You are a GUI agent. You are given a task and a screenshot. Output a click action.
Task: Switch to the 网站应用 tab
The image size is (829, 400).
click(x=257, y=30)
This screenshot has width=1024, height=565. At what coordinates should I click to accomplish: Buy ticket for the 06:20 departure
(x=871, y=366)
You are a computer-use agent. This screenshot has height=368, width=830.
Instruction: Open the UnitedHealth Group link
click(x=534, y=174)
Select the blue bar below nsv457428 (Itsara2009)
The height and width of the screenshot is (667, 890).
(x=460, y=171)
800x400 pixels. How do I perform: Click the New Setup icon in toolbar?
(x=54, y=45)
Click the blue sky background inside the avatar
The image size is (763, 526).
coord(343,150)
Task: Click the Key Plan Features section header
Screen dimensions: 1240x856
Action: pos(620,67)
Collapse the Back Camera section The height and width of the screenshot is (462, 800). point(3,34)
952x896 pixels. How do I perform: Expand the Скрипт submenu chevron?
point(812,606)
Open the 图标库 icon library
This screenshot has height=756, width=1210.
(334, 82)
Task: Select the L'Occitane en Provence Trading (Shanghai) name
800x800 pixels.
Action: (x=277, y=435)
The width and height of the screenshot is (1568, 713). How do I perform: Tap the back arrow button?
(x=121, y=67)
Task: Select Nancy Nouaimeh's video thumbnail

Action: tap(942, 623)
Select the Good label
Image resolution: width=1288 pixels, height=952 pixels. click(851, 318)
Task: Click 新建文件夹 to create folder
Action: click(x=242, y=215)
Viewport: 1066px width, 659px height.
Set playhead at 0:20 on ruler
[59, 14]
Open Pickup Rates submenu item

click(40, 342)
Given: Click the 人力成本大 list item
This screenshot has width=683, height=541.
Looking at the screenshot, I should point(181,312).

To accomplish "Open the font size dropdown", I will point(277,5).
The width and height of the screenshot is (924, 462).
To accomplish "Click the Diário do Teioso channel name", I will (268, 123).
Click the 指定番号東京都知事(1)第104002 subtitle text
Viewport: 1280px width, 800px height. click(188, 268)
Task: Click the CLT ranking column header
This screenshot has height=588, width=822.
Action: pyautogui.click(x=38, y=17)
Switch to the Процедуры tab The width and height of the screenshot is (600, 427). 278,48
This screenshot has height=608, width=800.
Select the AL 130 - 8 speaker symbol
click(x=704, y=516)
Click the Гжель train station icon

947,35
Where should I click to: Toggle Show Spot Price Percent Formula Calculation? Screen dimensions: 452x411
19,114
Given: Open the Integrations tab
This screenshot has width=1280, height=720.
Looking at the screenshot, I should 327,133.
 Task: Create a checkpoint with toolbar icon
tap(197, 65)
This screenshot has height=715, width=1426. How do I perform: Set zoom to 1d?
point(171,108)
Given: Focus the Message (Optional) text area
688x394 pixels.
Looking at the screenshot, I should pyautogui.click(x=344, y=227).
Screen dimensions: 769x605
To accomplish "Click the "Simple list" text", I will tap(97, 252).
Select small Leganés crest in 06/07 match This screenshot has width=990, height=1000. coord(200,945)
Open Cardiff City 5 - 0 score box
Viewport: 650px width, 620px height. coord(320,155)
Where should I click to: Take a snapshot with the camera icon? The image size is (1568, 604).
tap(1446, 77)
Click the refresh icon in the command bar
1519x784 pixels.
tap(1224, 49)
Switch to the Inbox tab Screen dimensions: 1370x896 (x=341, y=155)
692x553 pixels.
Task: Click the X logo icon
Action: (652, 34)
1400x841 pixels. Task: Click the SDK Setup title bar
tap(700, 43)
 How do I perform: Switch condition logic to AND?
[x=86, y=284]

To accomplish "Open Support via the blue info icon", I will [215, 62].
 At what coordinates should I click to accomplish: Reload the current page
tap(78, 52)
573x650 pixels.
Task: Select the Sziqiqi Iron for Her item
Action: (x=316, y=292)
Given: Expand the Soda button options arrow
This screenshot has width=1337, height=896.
━━━━━━━━━━━━━━━━━━━━
§ **TRY IT**:
An exact copy of the lines above, from the one containing "The image size is (829, 400)." through the one containing "Task: Click the Key", is the whole of the answer.

§ **RESULT**:
The image size is (829, 400).
click(x=257, y=30)
This screenshot has width=1024, height=565. At what coordinates should I click to accomplish: Buy ticket for the 06:20 departure
(x=871, y=366)
You are a computer-use agent. This screenshot has height=368, width=830.
Instruction: Open the UnitedHealth Group link
click(x=534, y=174)
Select the blue bar below nsv457428 (Itsara2009)
The height and width of the screenshot is (667, 890).
(x=460, y=171)
800x400 pixels. How do I perform: Click the New Setup icon in toolbar?
(x=54, y=45)
Click the blue sky background inside the avatar
The image size is (763, 526).
coord(343,150)
Task: Click the Key Plan Features section header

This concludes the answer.